A todos los niños les encanta la piscina y la playa y los juegos que pueden realizar en el agua. Pero esa diversión tiene que venir acompañada de una serie de precauciones que garanticen su seguridad. Te las detallamos, con ayuda del coordinador de Seguridad y Prevención de lesiones de la Asociación Española de Pediatría (AEP), el Dr. Jordi Pou. 

  • Los accidentes se producen con más frecuencia en piscinas privadas y entre menores de seis años. Por tanto, es recomendable vallar la piscina para evitar que el niño entre en ella en ausencia del adulto y se caiga dentro. 
  • Cuando se meta al agua, no le pierdas de vista; ponle flotadores si el pequeño no sabe nadar, incluso si sólo está jugando en el borde de la piscina.
  • Antes de colocar la toalla en una piscina pública o en la playa, localiza el puesto de primeros auxilios por si en algún momento necesitas su ayuda. 
  • Si os gusta ir de excursión al río, evita los baños en lugares que no estén habilitados. Aunque parezca que el agua está tranquila, las corrientes son muy variables y pueden darte algún susto. Y ten en cuenta que en los ríos la profundidad es muy diferente de unas zonas a otras y que además no hay socorristas.
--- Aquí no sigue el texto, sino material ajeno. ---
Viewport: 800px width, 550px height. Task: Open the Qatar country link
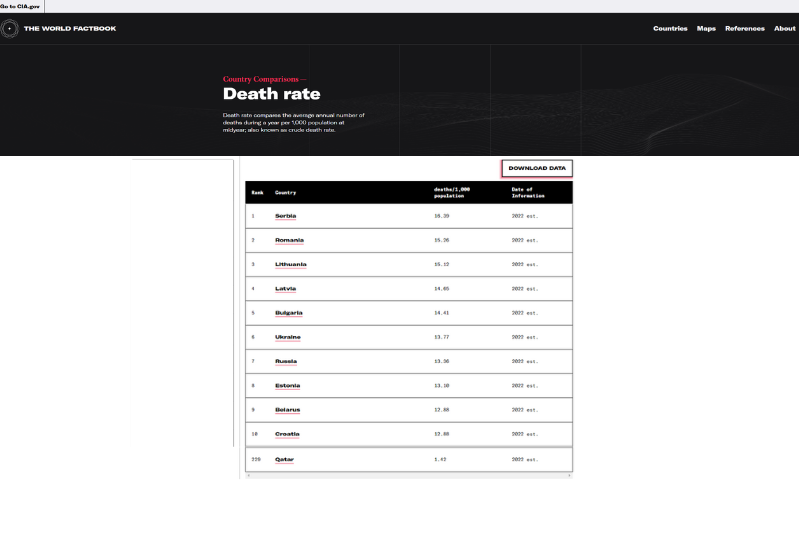coord(285,460)
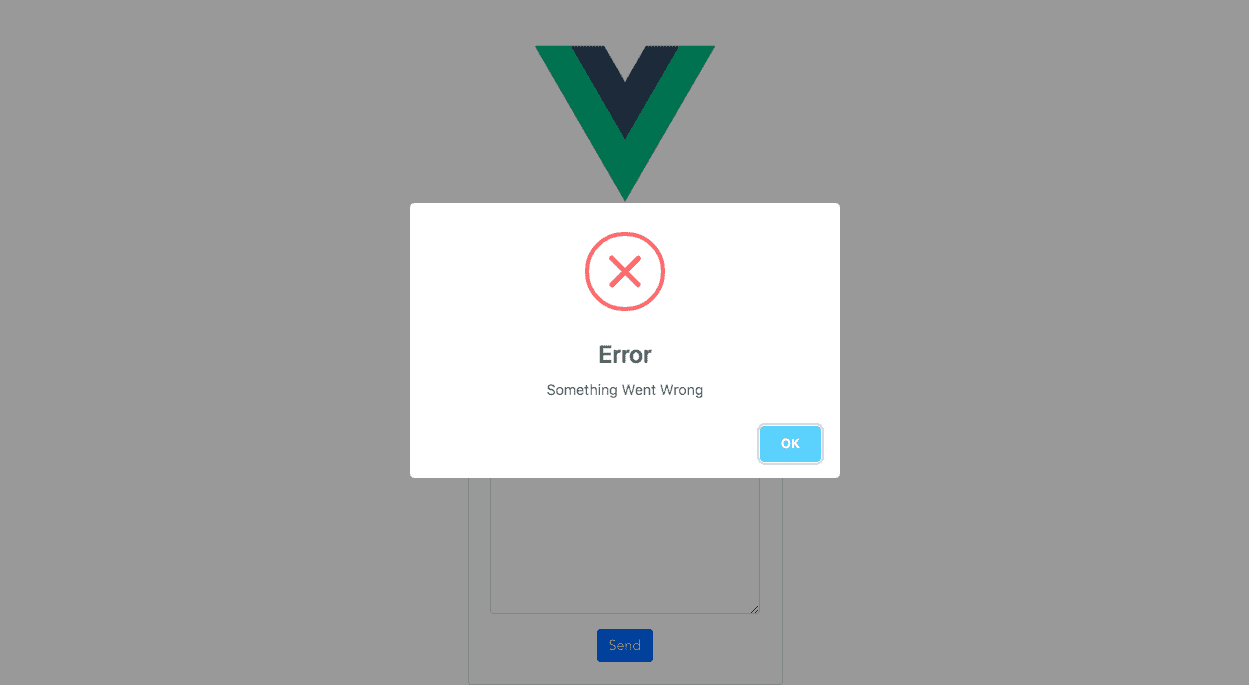Screen dimensions: 1249x685
Task: Click the form card area below Send
Action: pyautogui.click(x=625, y=673)
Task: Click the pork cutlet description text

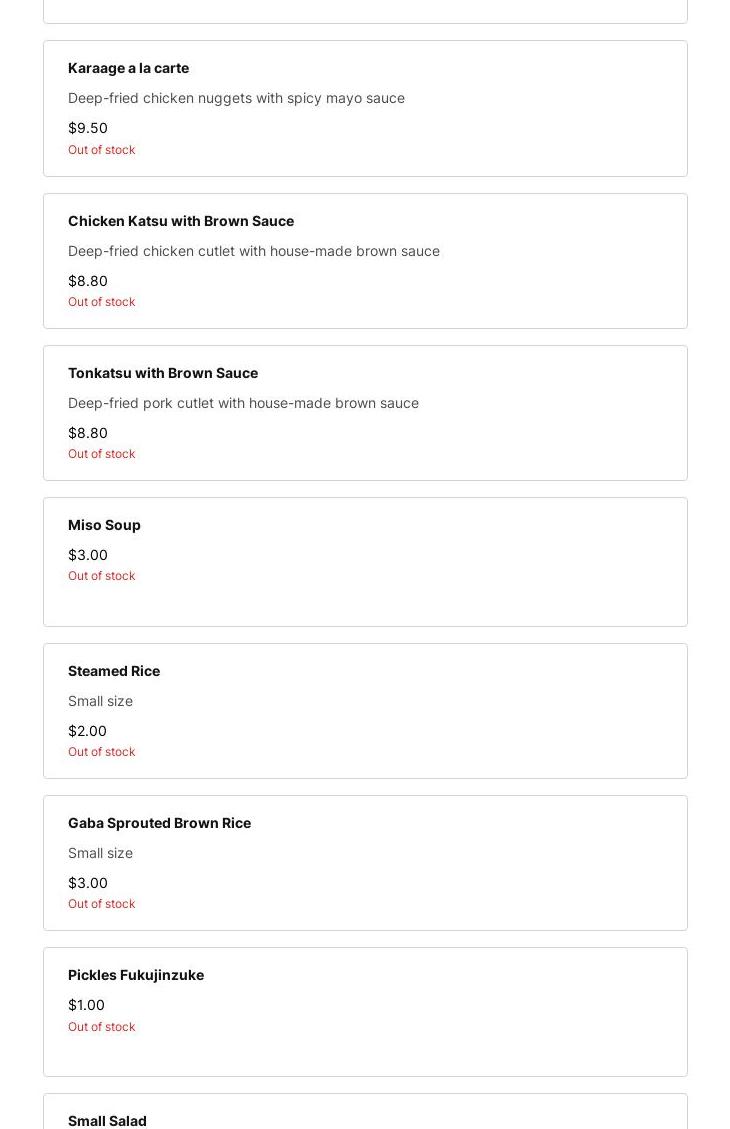Action: (243, 403)
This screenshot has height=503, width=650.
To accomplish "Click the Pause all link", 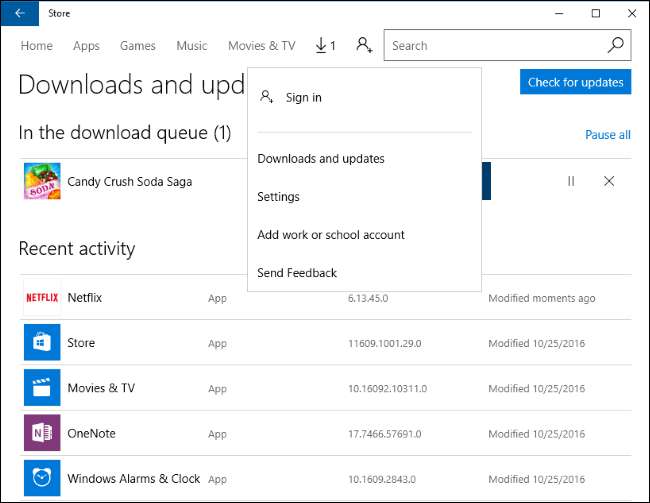I will point(607,135).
  • Los cortes de digestión son frecuentes, pero evitarlos es sencillo. Se producen cuando hacemos ejercicio después de comer y la sangre se dirige a los músculos y no al estómago. Por tanto, reposad tras la comida, evitando la actividad física y los baños en aguas muy frías. Si el almuerzo ha sido copioso, respetad el tiempo de digestión –unas dos horas– y entrad en el agua de manera progresiva, mojando la nuca y el estómago antes de sumergiros por completo.
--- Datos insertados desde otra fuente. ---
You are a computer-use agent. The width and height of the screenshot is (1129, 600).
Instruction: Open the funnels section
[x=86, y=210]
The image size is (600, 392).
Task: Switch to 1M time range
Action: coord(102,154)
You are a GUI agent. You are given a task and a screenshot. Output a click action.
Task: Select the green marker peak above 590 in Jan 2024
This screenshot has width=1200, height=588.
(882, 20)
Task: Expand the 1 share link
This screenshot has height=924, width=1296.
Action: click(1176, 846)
  • Si tu hijo es de los que les encanta bucear, regálale unas gafas. Ten en cuenta que el cloro y otros agentes desinfectantes que se añaden al agua de las piscinas pueden, además de irritar los ojos, favorecer la entrada de gérmenes y provocar una  infección en la conjuntiva.
  • El agua de las piscinas también puede ser la responsable de la otitis externa, que se produce como consecuencia de la entrada, en el conducto auditivo, de agua con virus o bacterias. Para prevenirla, procura secar los oídos del niño con la punta de la toalla –no utilices bastoncillos– nada más salir del agua.
  • El calor y la humedad hacen posible que los hongos proliferen, especialmente en las piscinas y las zonas verdes. Para evitarlos, ponle siempre chanclas en lugares públicos, como piscinas, duchas o gimnasios, y elige zapatos de material transpirable.

Asesoramiento: Dr. Jordi Pou, pediatra y coordinador de Seguridad y Prevención de lesiones de la Asociación Española de Pediatría (AEP).